Apache Spark LDA topic modelling FAQs

Is the algorithm called Latent Dirichlet Condition or Latent Dirichlet Allocation?

The correct algorithm name is Latent Dirichlet Allocation. LDA is a probabilistic topic modelling algorithm that represents documents as mixtures of topics and topics as distributions over words.

Can Spark MLlib LDA train directly on raw text documents?

No. The RDD-based MLlib LDA example expects each document as a numeric vector. Raw text must first be cleaned, tokenized, converted into a vocabulary, and transformed into count vectors or similar feature vectors.

What does setK(3) mean in the Spark LDA example?

setK(3) tells Spark to learn three topics from the corpus. You can change the value based on your dataset and inspect the resulting top words to decide whether the number of topics is useful.

Why does the Spark LDA output show numbers instead of topic names?
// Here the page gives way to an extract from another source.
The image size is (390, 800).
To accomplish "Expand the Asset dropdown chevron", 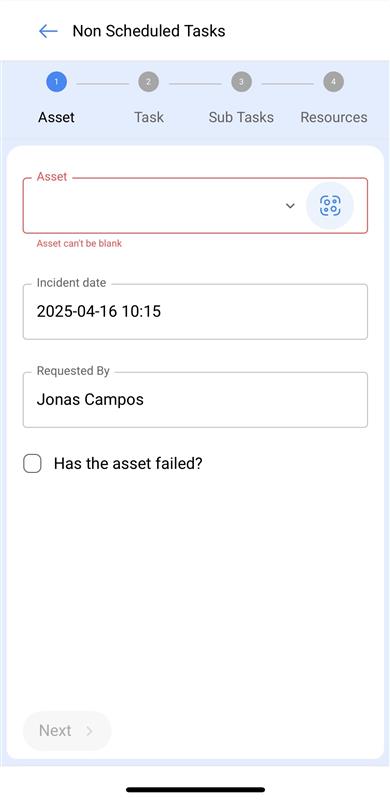I will pyautogui.click(x=290, y=206).
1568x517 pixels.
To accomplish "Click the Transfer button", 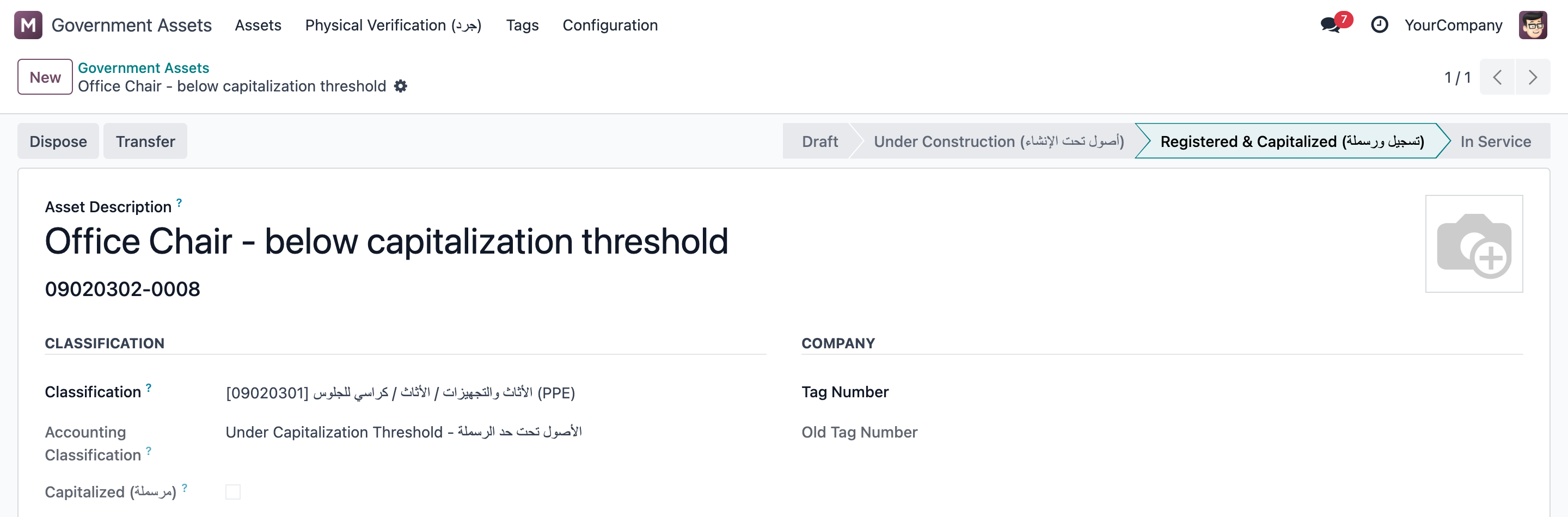I will point(145,141).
LDA learns numeric distributions. It does not automatically create descriptive topic names. To make results readable, map vocabulary indexes back to words, list the top words for each topic, and then assign a human-readable label if needed.

Should new Spark projects use MLlib LDA or spark.ml LDA?
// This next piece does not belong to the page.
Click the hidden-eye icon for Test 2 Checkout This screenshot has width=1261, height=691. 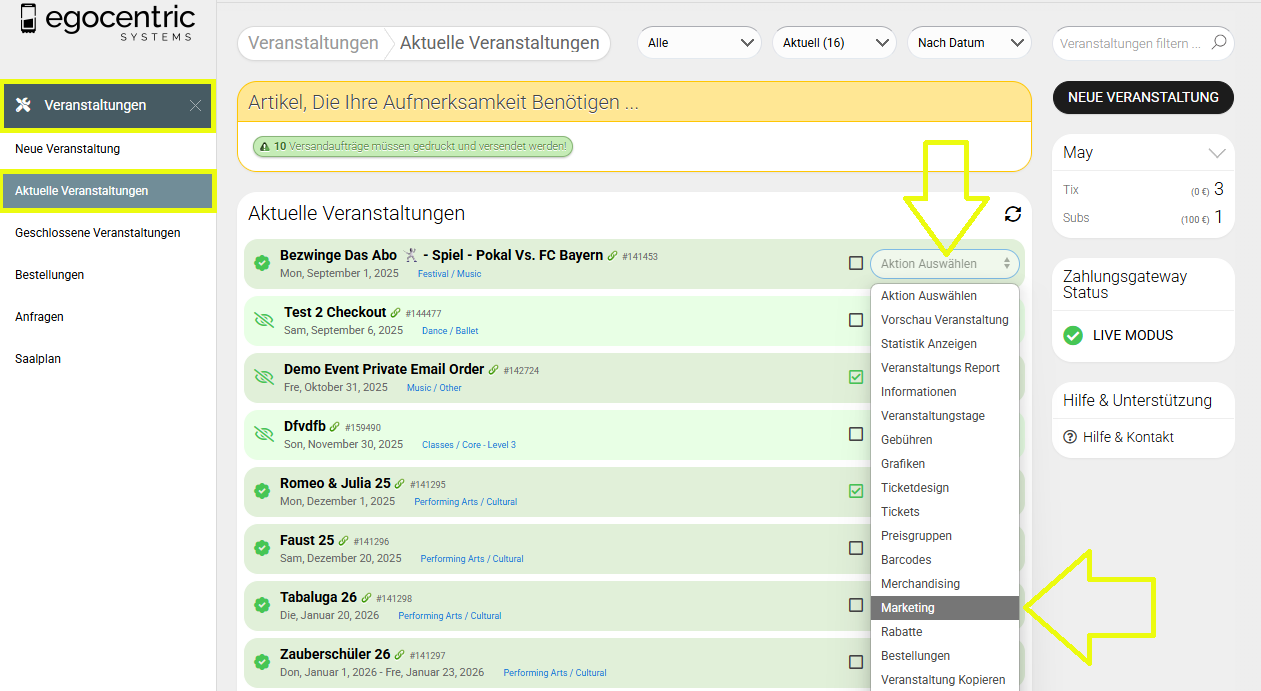264,320
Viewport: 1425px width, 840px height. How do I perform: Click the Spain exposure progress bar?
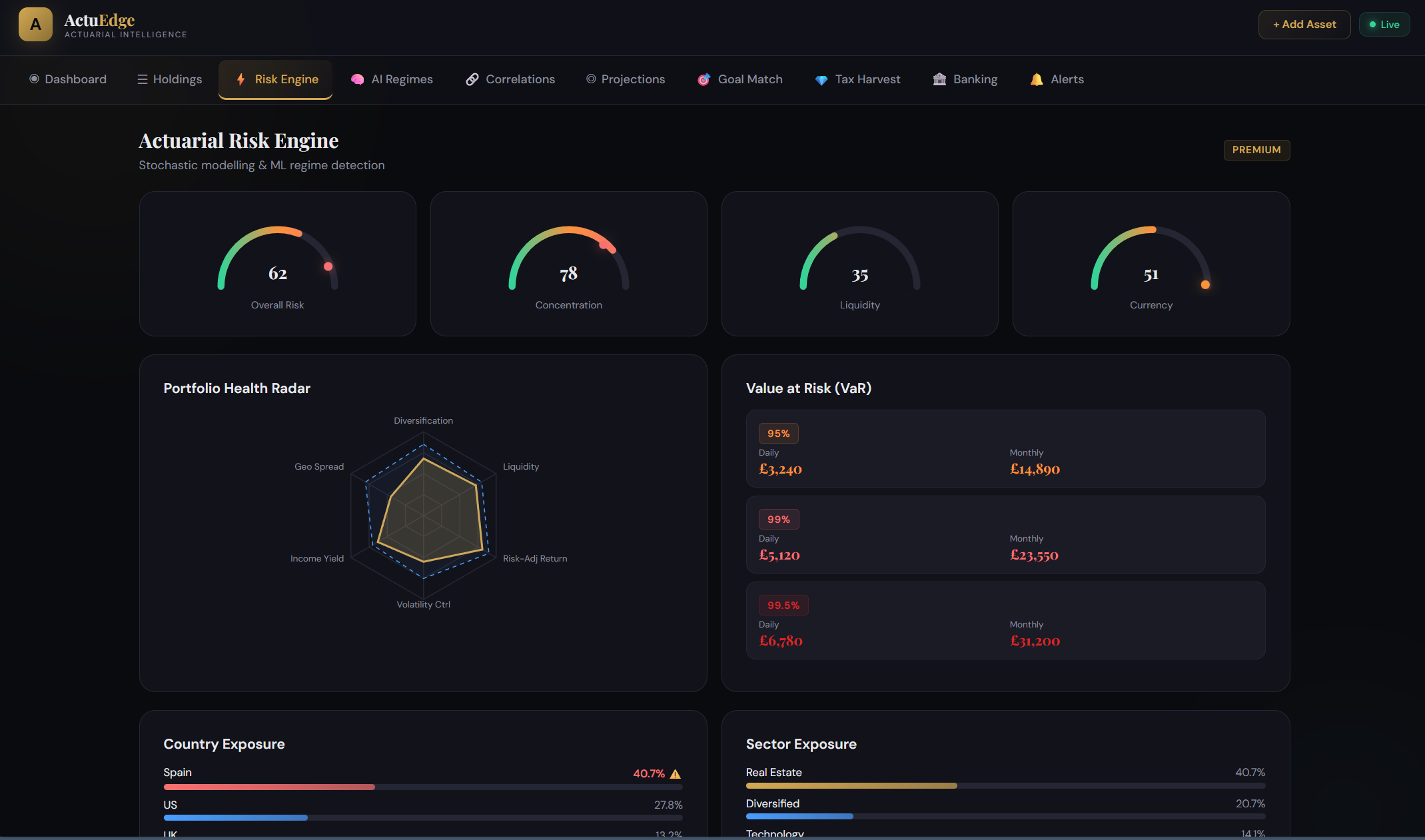point(422,787)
If a project already uses RDD-based MLlib code, the MLlib example is still useful. For new pipeline-based projects, the DataFrame-based spark.ml LDA API is usually the better starting point because it works naturally with Spark ML transformers and estimators.

Editorial QA checklist for this Spark LDA tutorial

  • Verify that the tutorial identifies LDA as Latent Dirichlet Allocation, while preserving older code blocks unchanged.
  • Confirm that all added code blocks use PrismJS-compatible classes such as language-plaintext syntax.
  • Check that the explanation makes clear that Spark MLlib LDA needs numeric document vectors, not raw text.
  • Confirm that the Java example keeps the original RDD-based MLlib approach and does not mix it with DataFrame-based code in the same program.
  • Review official Spark documentation links when updating version-specific API details.
  • Ensure that any real-world extension includes vocabulary mapping so topic outputs can be interpreted as words.

Conclusion

In this Spark Tutorial, we learned how topic modelling works with Latent Dirichlet Allocation in Apache Spark MLlib. We also looked at the required vector input format, trained an LDA model with a Java example, printed topic distributions, saved the model, and reviewed practical points for interpreting and improving LDA results.